Unser Gesundheitsexperte fahndet nach guten Nachrichten in der Medizin. Heute: Früherkennung von Gebärmutterhalskrebs

Hartmut Wewetzer
Wewetzer
Hartmut Wewetzer ist Leiter des Wissenschaftsressorts.Foto: Kai-Uwe Heinrich

Das Bessere ist der Feind des Guten. Dieser Spruch gilt auch in der Medizin. Selbst da, wo ein Verfahren sich so bewährt hat wie die Früherkennung von Gebärmutterhalskrebs mit Hilfe eines Zellabstrichs vom Muttermund. Vor mehr als 80 Jahren entwickelte der griechische Arzt George Papanicolaou den nach ihm benannten „Pap“-Test. Der ist bis heute die beste Methode zur Krebsfrüherkennung. Seitdem der Pap-Test eingeführt wurde, sank in den Industrienationen die Häufigkeit von Gebärmutterhalskrebs drastisch. Doch jetzt hat der lebensrettende Test ernste Konkurrenz bekommen. Das Bessere könnte das Gute ablösen.

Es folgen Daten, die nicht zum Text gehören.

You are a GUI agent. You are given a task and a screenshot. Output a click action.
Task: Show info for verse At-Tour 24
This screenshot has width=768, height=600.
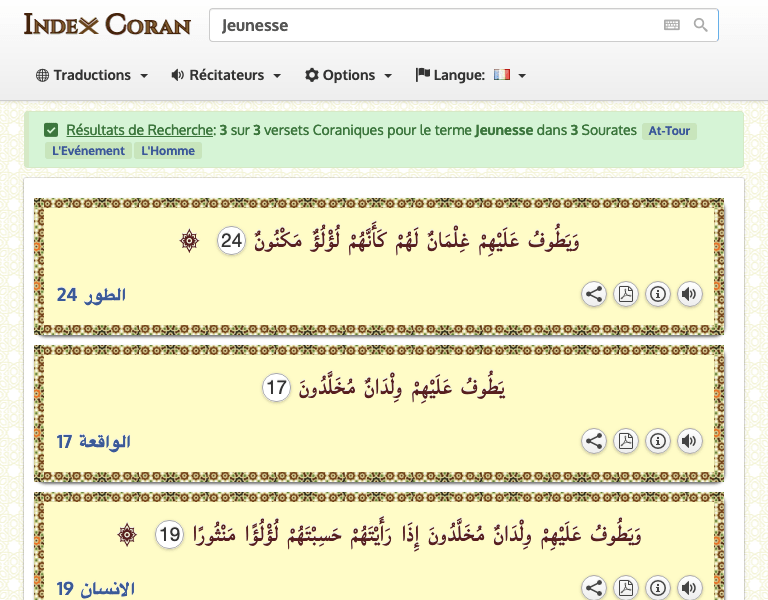(x=658, y=294)

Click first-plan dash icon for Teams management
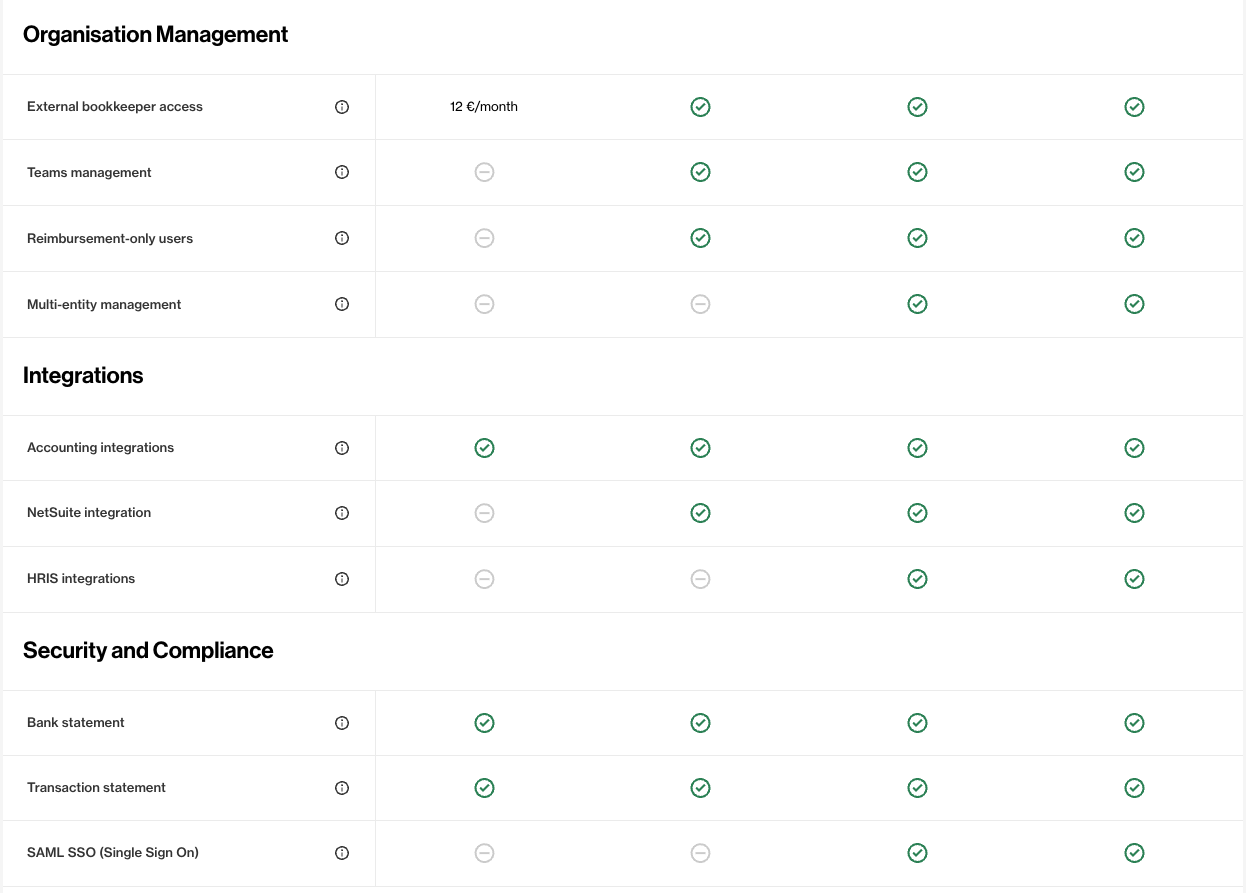click(x=484, y=172)
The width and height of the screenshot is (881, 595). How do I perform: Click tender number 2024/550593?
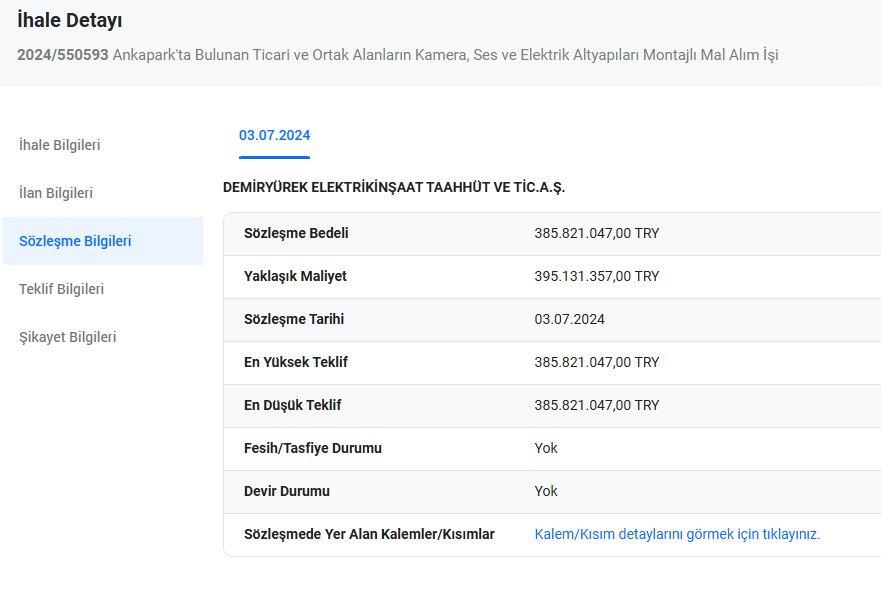click(x=62, y=54)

So gut wie immer sind bei Gebärmutterhalskrebs Viren im Spiel. Die Erreger mit Namen Humane Papillomaviren (HPV) werden durch Sex übertragen und befallen die Schleimhaut. Zu mehr als 90 Prozent verschwinden sie innerhalb von zwei Jahren wieder. Bleibt die Infektion bestehen, kann die befallene Schleimhaut im ungünstigsten Fall nach zehn Jahren oder in einem noch längeren Zeitraum zu Krebs entarten.

Kein Virus, kein Krebs. Warum also nicht gleich nach dem Virus suchen? Genau das haben Wissenschaftler in Indien getan. Mit Unterstützung der Bill- und Melinda-Gates-Stiftung verglichen sie bei 130 000 Frauen verschiedene Früherkennungsmethoden von Gebärmutterhalskrebs, darunter war auch der Pap- und der HPV-Test. Das Ergebnis nach acht Jahren: der HPV-Test, mit dem Erbinformation der Papillomviren in einem Abstrich nachgewiesen wird, war den anderen Methoden klar überlegen. Der Pap-Test landete auf dem zweiten Platz.

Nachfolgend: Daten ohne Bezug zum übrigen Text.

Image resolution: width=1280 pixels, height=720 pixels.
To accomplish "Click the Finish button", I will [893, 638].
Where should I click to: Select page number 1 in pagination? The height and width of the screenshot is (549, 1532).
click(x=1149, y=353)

Besonders eindrucksvoll war, dass von den Frauen, bei denen kein HPV gefunden wurde („HPV-negativ“), keine einzige an Gebärmutterhalskrebs starb. „Mit dem HPV-Test könnte die Krebsfrüherkennung ab dem 30. Lebensjahr beginnen und alle zehn Jahre wiederholt werden“, sagt Rengaswamy Sankaranarayanan von der Internationalen Agentur für Krebsforschung in Lyon und Leiter der im Fachblatt „New England Journal of Medicine“ veröffentlichten Studie. Zum Vergleich: In Deutschland wird die Früherkennung von Gebärmutterhalskrebs vom 20. Jahr an in jährlichen Abständen mit dem Pap-Test empfohlen. Die Krankenkassen zahlen – aber leider nicht den empfindlicheren HPV-Test.

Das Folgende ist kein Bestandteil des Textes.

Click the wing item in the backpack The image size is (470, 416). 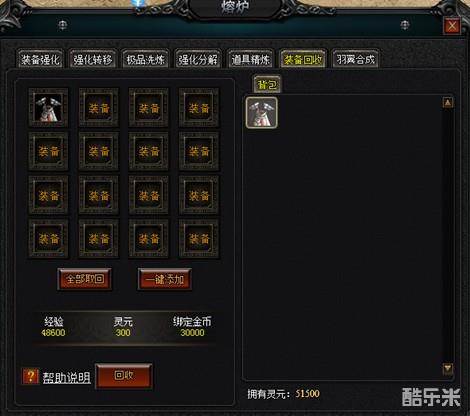(262, 112)
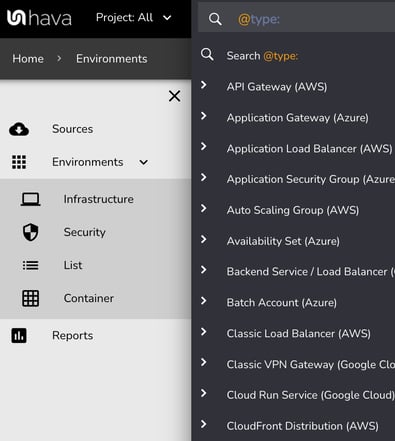Expand Auto Scaling Group (AWS) chevron
Screen dimensions: 395x441
[204, 208]
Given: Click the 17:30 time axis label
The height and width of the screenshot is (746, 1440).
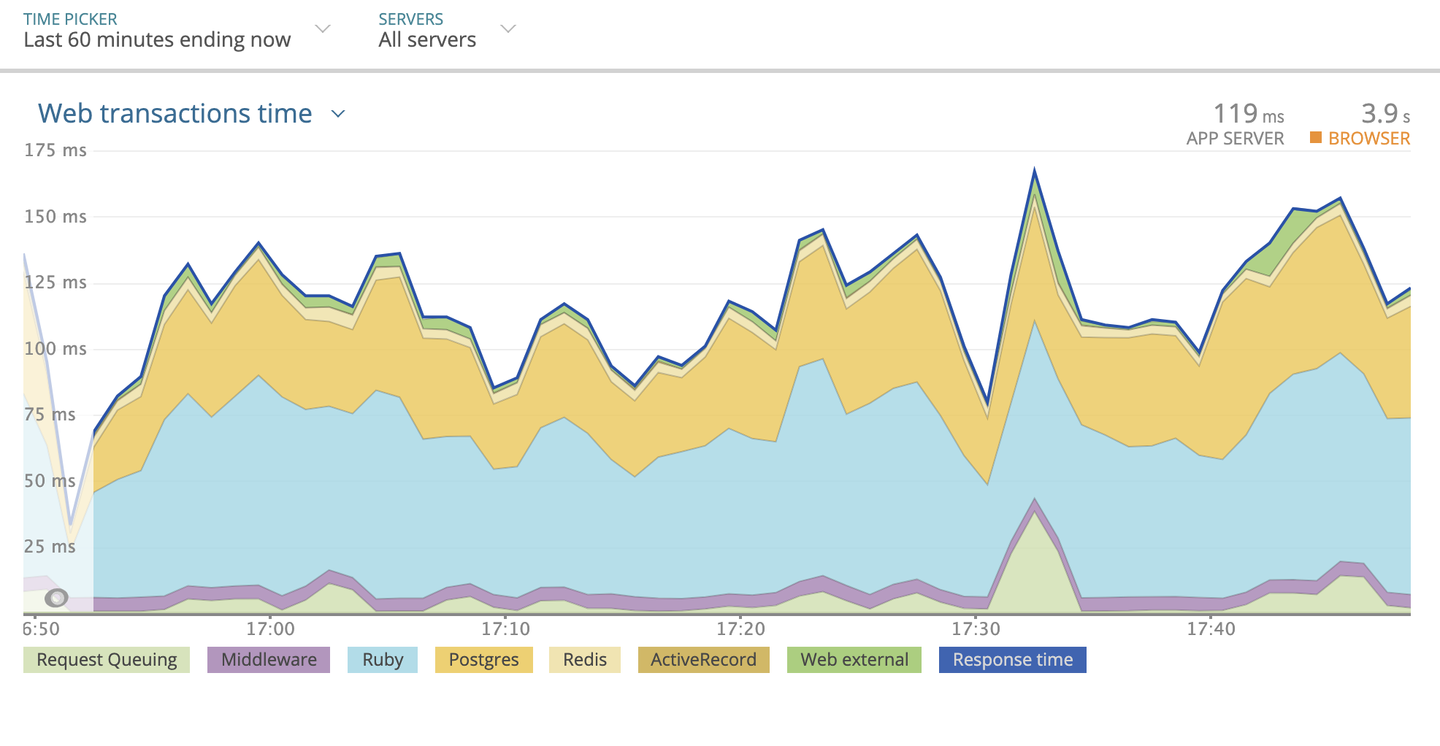Looking at the screenshot, I should click(x=976, y=629).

„Natürlich würde ein fünf– bis zehnjähriger Abstand bis zum nächsten Test nur dann gelten, wenn das Ergebnis ,HPV-negativ’ ist“, sagt Michael Untch, Chefarzt am Helios-Klinikum Berlin-Buch. „Der HPV-Test sollte zur Routine werden“, fordert der Frauenarzt. Wird HPV nachgewiesen, kommt auch der Pap-Test wieder ins Spiel, weil er wichtige Hinweise auf krebsähnliches Wachstum liefert.

Mittlerweile hat sich auch die Impfung gegen HPV bei jungen Frauen etabliert. Ziemlich wahrscheinlich, dass sie Gebärmutterhalskrebs weiter zurückdrängen wird. Bis sich die Effekte zeigen, wird es noch zehn bis 20 Jahre dauern, schätzt Untch. Die Früherkennung bleibt also wichtig. Und verbesserungswürdig.